* [Task prompt] Could you copy exactly the lines from the one containing "Task: Show help for searched terms on Google" through the last line of the records, leaving out every picture?

··· Task material ···

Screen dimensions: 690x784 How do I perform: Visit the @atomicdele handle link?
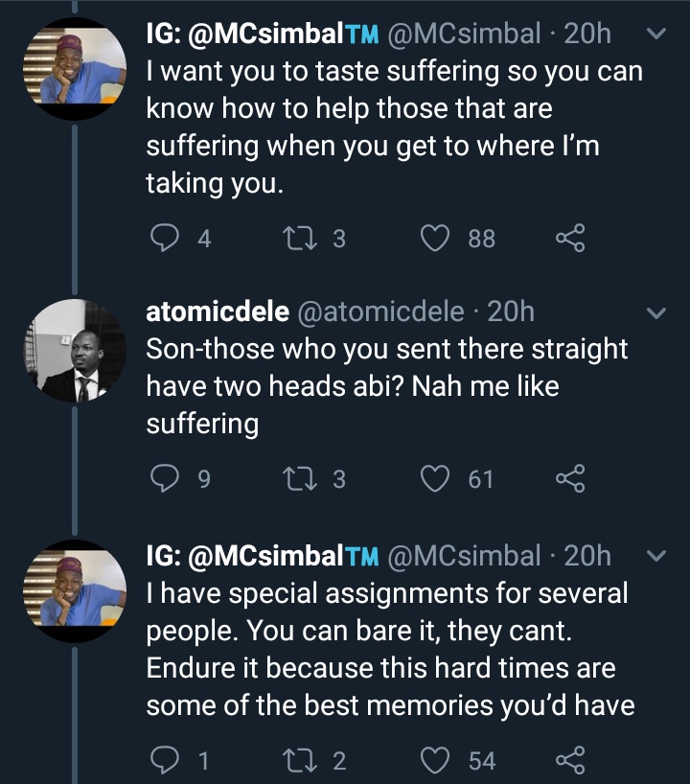coord(381,312)
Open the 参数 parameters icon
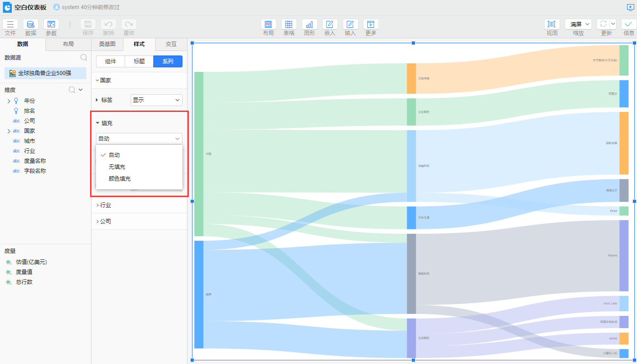637x364 pixels. pos(51,25)
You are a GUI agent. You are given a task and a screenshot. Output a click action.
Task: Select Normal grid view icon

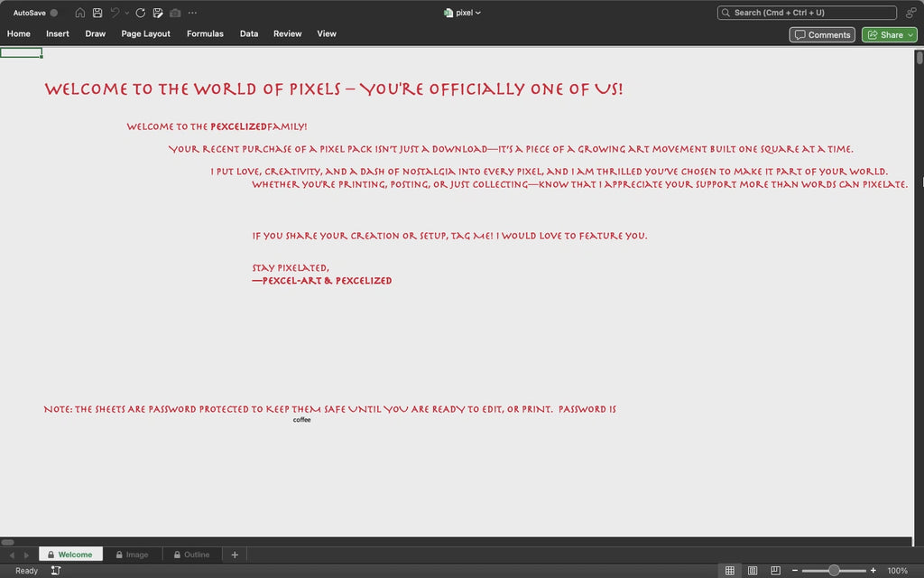tap(729, 571)
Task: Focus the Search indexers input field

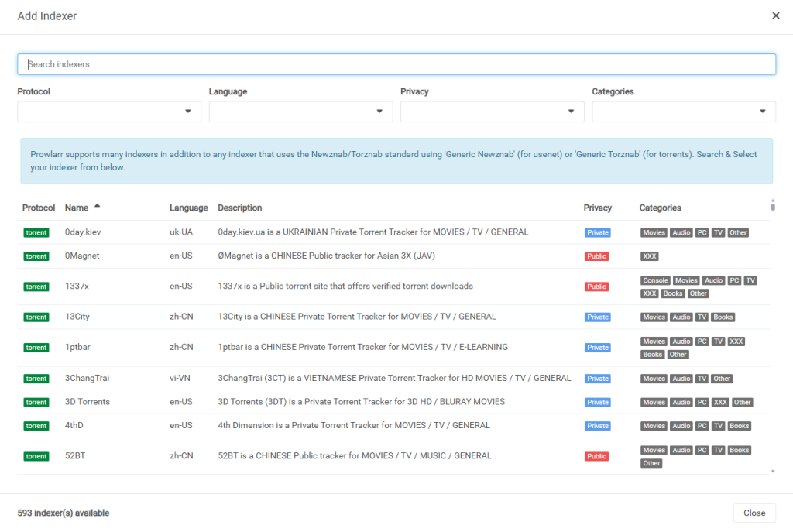Action: coord(397,64)
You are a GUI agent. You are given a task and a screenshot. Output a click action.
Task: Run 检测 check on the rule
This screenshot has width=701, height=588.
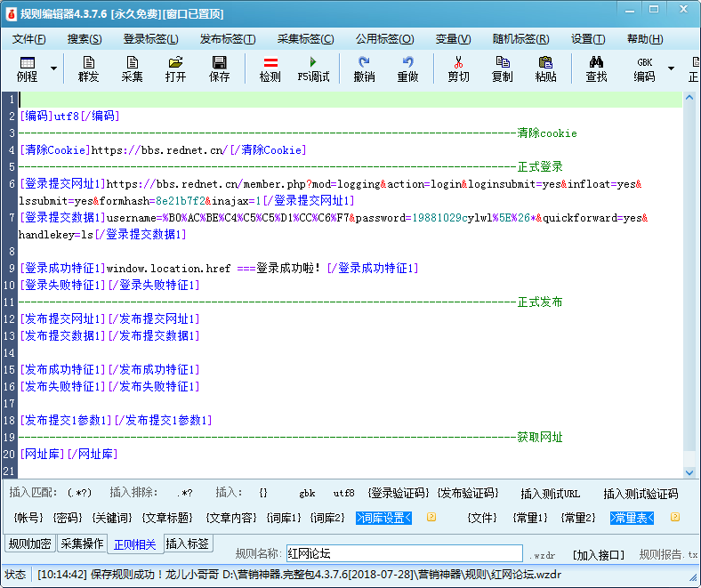270,68
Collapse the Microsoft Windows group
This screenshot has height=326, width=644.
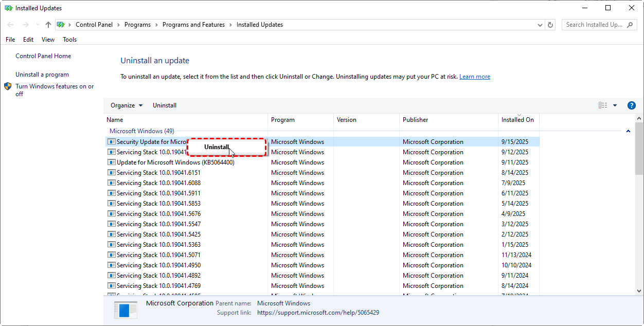[628, 131]

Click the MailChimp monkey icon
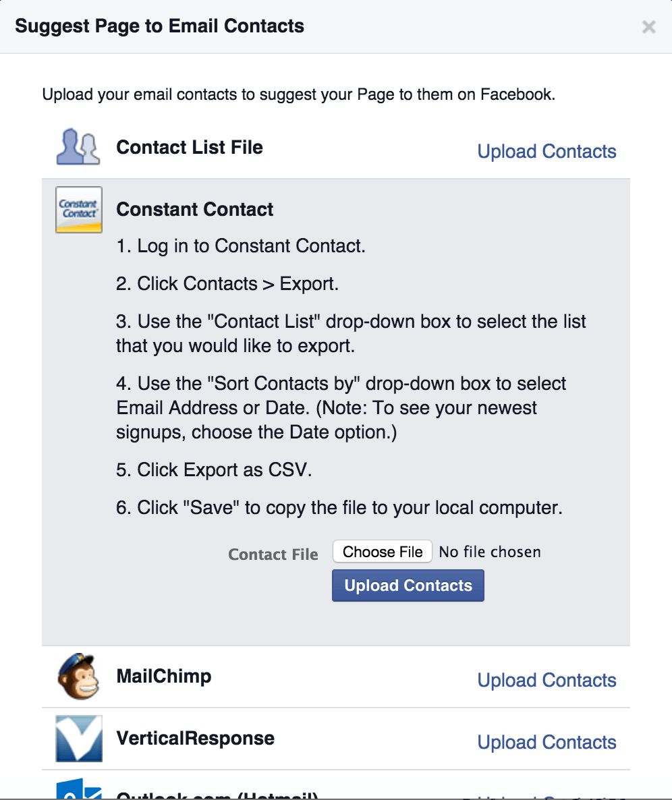pyautogui.click(x=79, y=677)
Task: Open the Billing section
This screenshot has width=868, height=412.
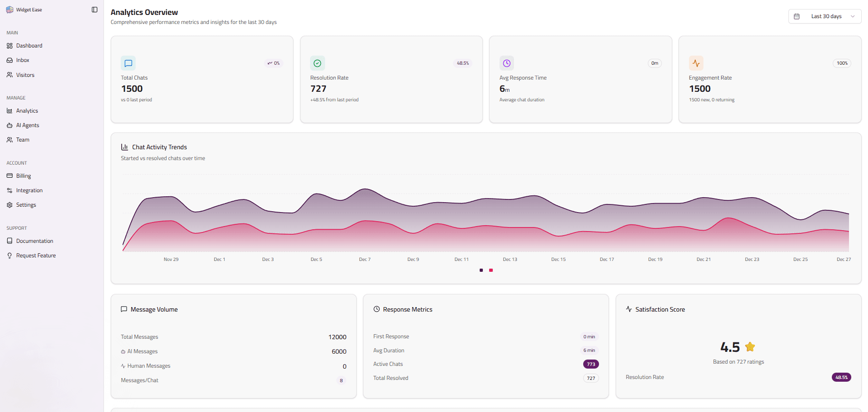Action: point(24,176)

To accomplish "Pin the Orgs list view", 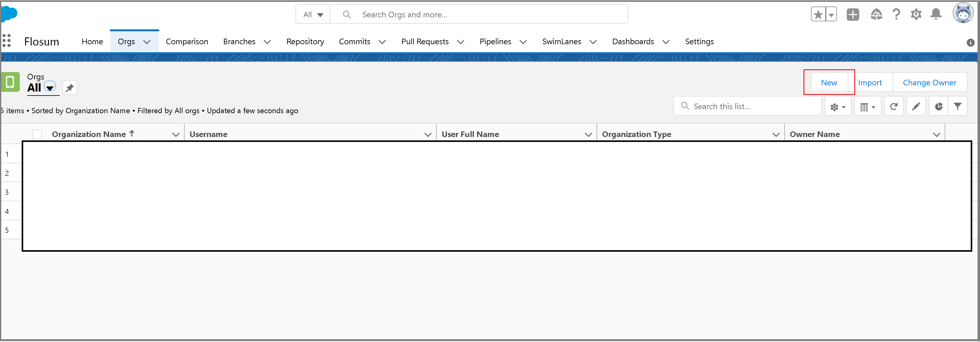I will tap(70, 88).
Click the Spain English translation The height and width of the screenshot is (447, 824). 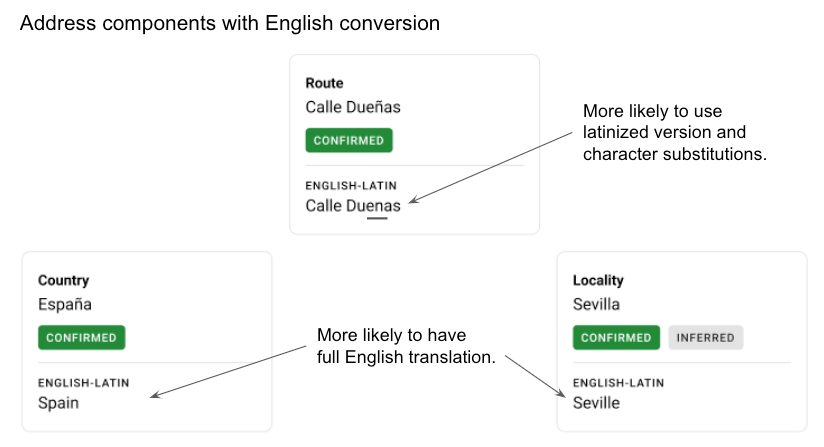coord(58,403)
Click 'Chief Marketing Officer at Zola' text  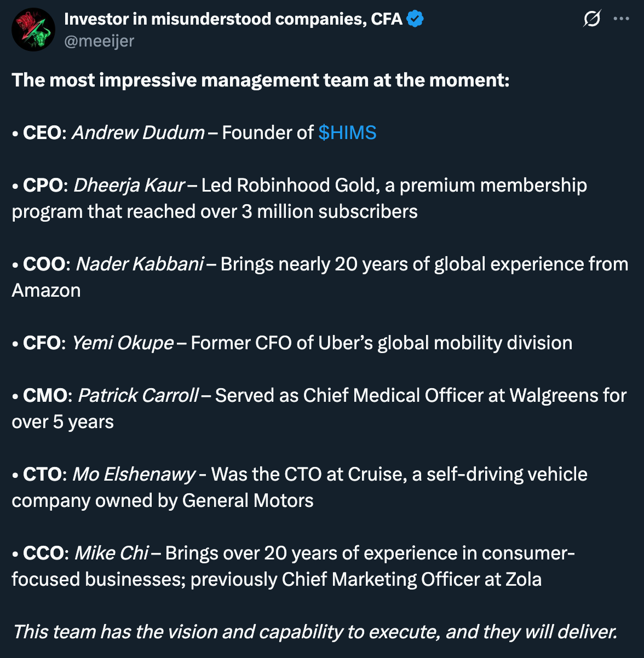point(412,579)
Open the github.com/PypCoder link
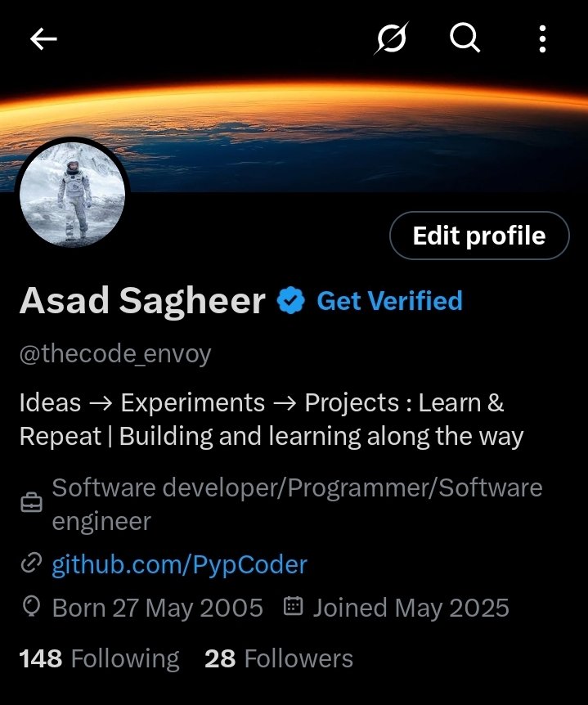The image size is (588, 705). pyautogui.click(x=179, y=564)
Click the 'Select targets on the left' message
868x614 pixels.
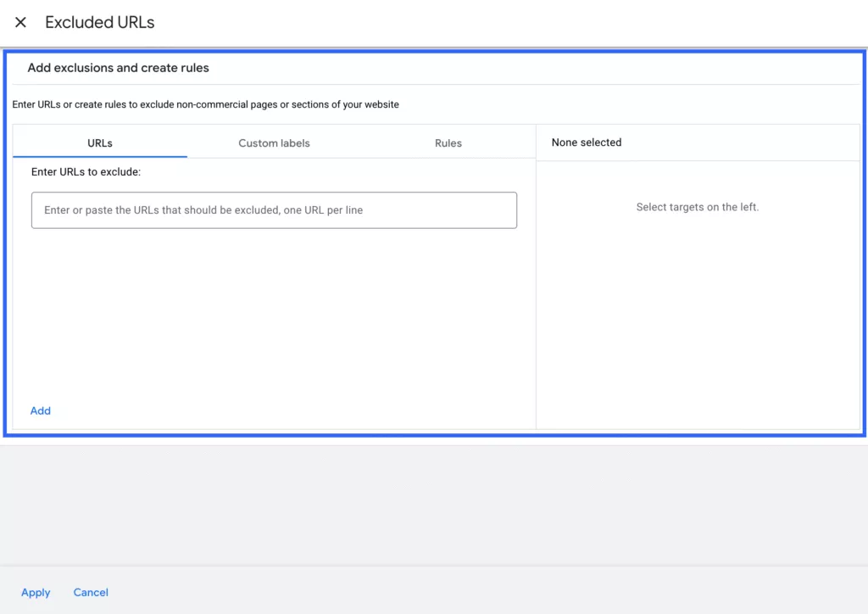(698, 207)
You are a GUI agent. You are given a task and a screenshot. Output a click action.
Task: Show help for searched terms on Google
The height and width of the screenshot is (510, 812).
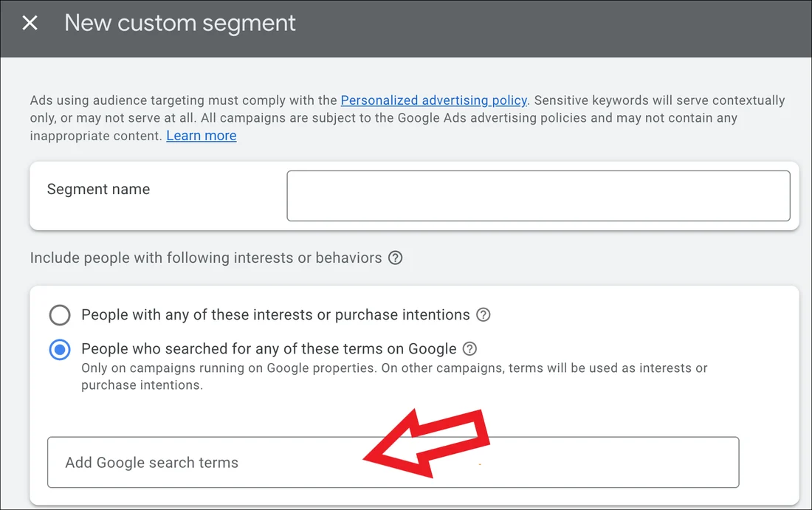tap(469, 349)
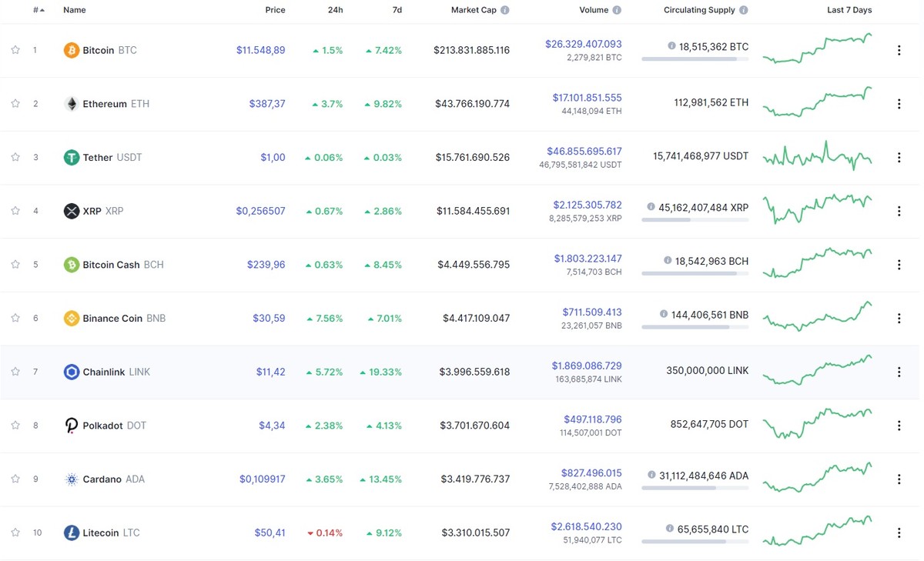924x561 pixels.
Task: Click XRP's circulating supply progress bar
Action: tap(695, 221)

···

* [Written response]
Task: Show help for searched terms on Google
The height and width of the screenshot is (510, 812).
tap(469, 349)
924x561 pixels.
Task: Click XRP's circulating supply progress bar
Action: tap(695, 221)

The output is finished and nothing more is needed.